Linear algebra states Schwarz inequality as $$\lvert\mathbf x^\mathrm T\mathbf y\rvert\le\lVert\mathbf x\rVert\lVert\mathbf y\rVert\tag 1$$ However, probability theory states it as $$(\mathbf E[XY])^2\le\mathbf E[X^2]\mathbf E[Y^2]\tag 2$$ By comparing $\lvert\sum_i x_iy_i\rvert\le\sqrt{\sum_i x_i^2\sum_i y_i^2}$ with $\lvert\sum_y\sum_x xyp_{X,Y}(x,y)\rvert\le\sqrt{\sum_x x^2p_X(x)\sum_y y^2p_Y(y)}$, we see that $(1)$ and $(2)$ are equivalent when $p_{X,Y}(x,y)=\begin{cases}\frac1n&\text{if $x=x_i$ and $y=y_i$ for $i\in\{1,2,\cdots,n\}$}\\0&\text{otherwise}\end{cases}$. Thus, $(2)$ can be thought of as a more general form of the inequality.
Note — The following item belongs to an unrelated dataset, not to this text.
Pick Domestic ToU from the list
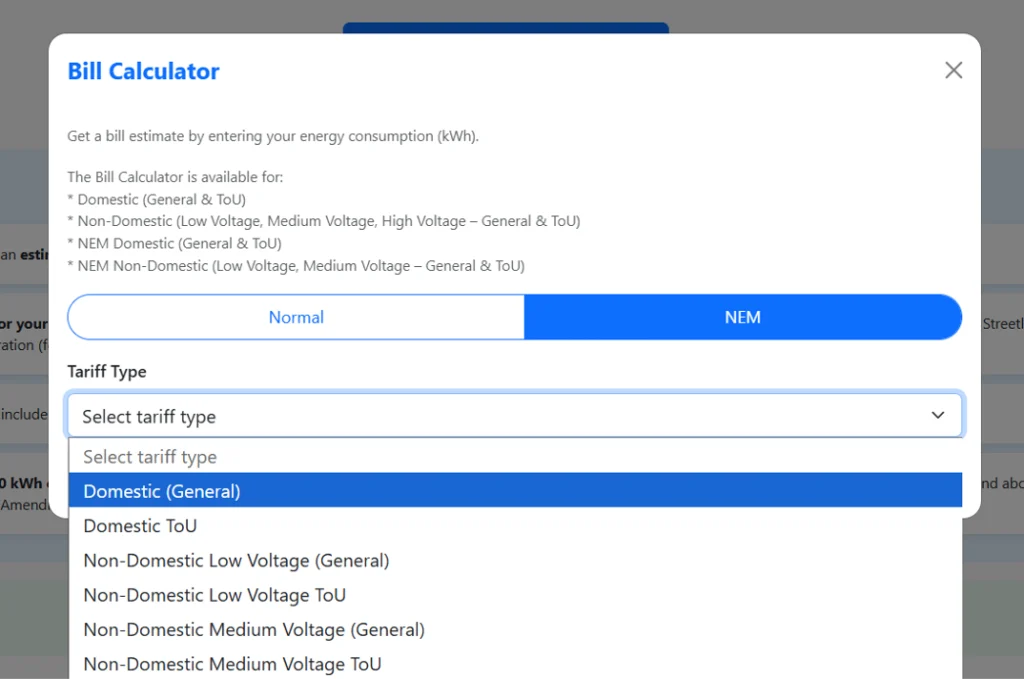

Another way to think about this is to compare $\lvert\cos\theta\rvert=\frac{\lvert\mathbf x^\mathrm T\mathbf y\rvert}{\lVert\mathbf x\rVert\lVert\mathbf y\rVert}\le1$ with $\lvert\rho\rvert=\frac{\lvert\mathbf{cov}(X,Y)\rvert}{\sqrt{\mathbf{var}(X)\mathbf{var}(Y)}}\le1$. The former is exactly $(1)$, while the latter becomes $(2)$ only when $\mathbf E[X]=\mathbf E[Y]=0$. In some sense, we can view $\mathbf x^\mathrm T\mathbf y$ as a special form of $\mathbf{cov}(X,Y)$. Then, it follows that $\mathbf x^\mathrm T\mathbf x$ is a form of $\mathbf{var}(X)$ and $\lVert\mathbf x\rVert$ is a form of $\sqrt{\mathbf{var}(X)}$.
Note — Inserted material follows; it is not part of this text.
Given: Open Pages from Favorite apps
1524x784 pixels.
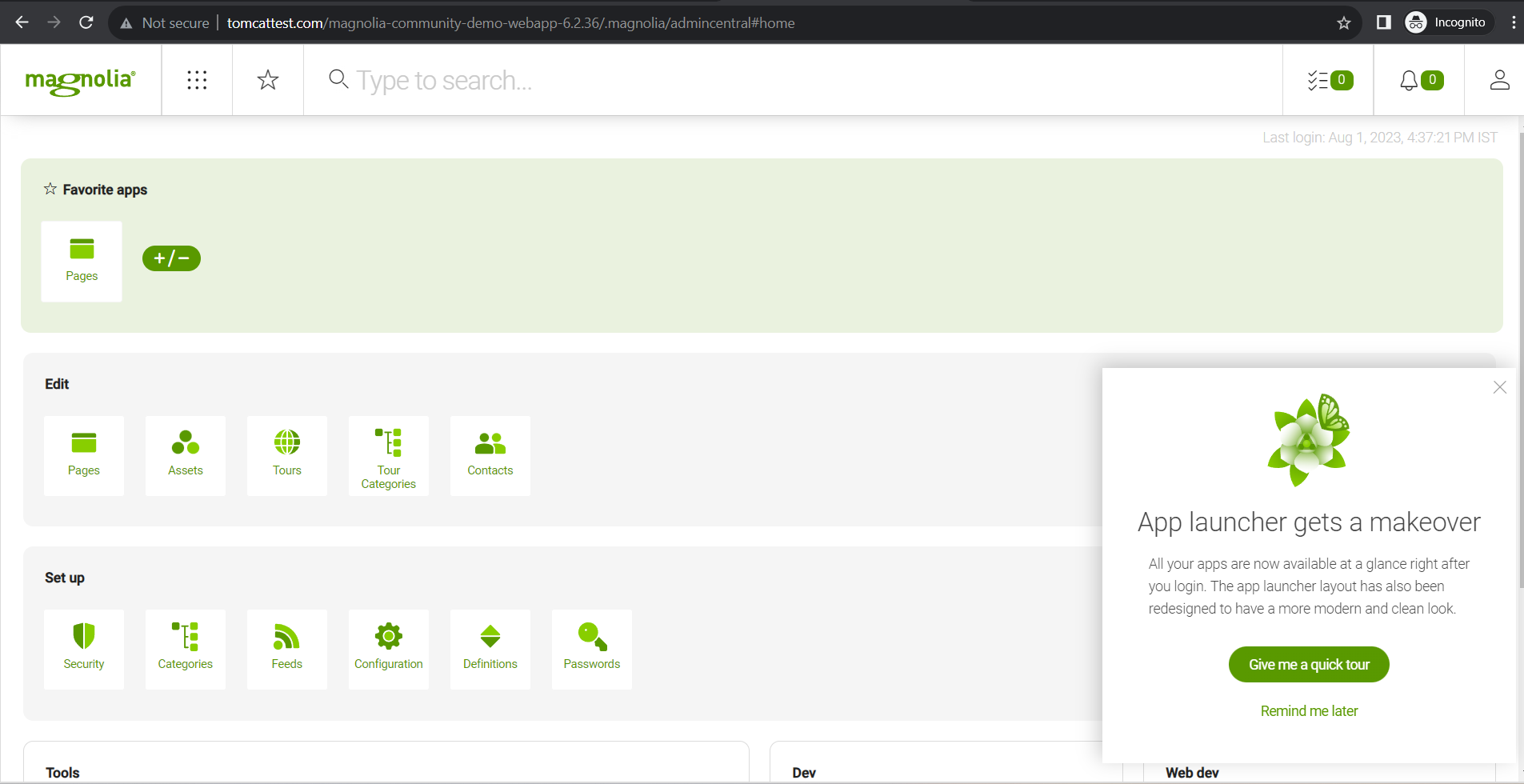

What is the special form of $\mathbf E[X]$ and how do we understand $\mathbf E[X]=\mathbf E[Y]=0$ in linear algebra? With $p_{X,Y}$ defined above, we have $\mathbf E[XY]=\frac{\mathbf x^\mathrm T\mathbf y}n$, but $\mathbf{cov}(X,Y)\ne\mathbf E[XY]$ unless $\mathbf E[X]=0$ or $\mathbf E[Y]=0$. How can we obtain a relation between $\mathbf{cov}(X,Y)$ and $\mathbf x^\mathrm T\mathbf y$?